— BEGIN Records for the task —
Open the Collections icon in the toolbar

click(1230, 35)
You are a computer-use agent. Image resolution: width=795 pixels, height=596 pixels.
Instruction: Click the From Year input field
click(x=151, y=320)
— END Records for the task —
— BEGIN Records for the task —
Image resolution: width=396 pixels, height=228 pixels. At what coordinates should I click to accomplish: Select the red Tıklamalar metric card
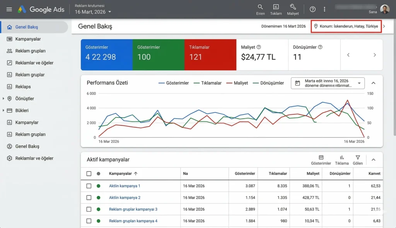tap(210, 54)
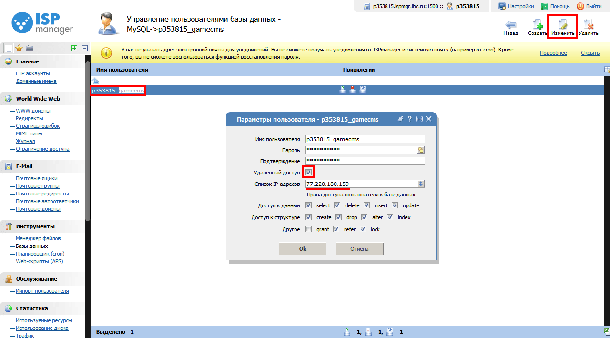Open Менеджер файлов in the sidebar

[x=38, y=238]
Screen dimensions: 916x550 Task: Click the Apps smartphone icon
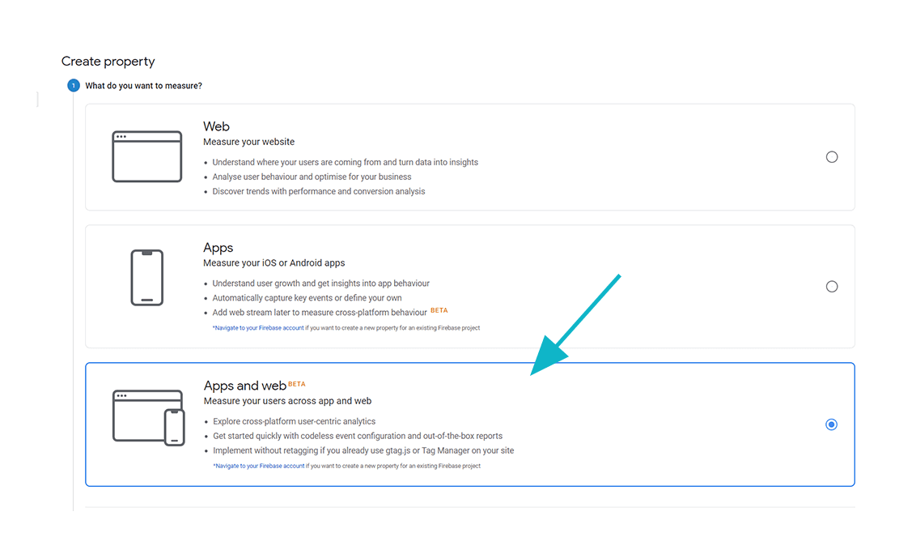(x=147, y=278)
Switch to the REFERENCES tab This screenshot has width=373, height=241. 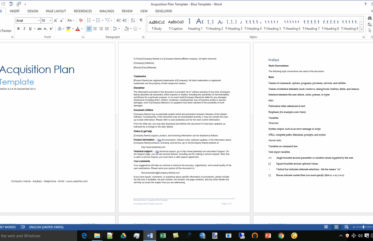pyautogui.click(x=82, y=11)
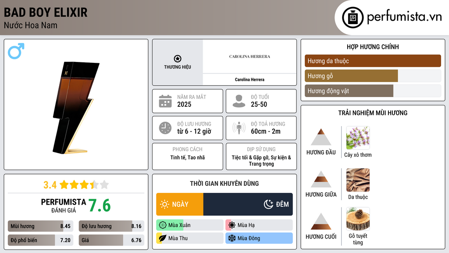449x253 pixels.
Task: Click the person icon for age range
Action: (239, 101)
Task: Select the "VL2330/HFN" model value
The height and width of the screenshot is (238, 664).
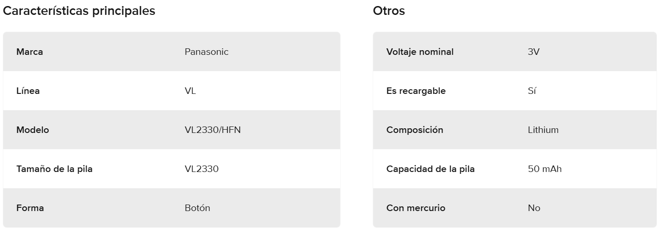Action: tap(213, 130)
— END Records for the task —
— BEGIN Records for the task —
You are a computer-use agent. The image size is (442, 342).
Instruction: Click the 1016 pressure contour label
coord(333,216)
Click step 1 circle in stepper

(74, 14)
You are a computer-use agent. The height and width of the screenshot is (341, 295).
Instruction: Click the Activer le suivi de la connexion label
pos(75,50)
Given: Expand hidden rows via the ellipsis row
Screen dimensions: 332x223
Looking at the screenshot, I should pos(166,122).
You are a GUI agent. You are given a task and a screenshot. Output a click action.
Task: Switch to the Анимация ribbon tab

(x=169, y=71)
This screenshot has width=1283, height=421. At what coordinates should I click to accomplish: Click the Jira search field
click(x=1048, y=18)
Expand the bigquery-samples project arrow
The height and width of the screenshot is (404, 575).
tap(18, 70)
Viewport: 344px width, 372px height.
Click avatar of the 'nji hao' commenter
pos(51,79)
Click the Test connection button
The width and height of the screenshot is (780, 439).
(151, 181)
— END Records for the task —
» **Aim of the exercise**: Please copy the rows verbatim, starting at the line that contains "Given: Expand hidden" and stopping after the line that contains "tap(18, 70)".

» **Response to the exercise**:
Given: Expand hidden rows via the ellipsis row
Screen dimensions: 332x223
Looking at the screenshot, I should pos(166,122).
You are a GUI agent. You are given a task and a screenshot. Output a click action.
Task: Switch to the Анимация ribbon tab

(x=169, y=71)
This screenshot has width=1283, height=421. At what coordinates should I click to accomplish: Click the Jira search field
click(x=1048, y=18)
Expand the bigquery-samples project arrow
The height and width of the screenshot is (404, 575).
tap(18, 70)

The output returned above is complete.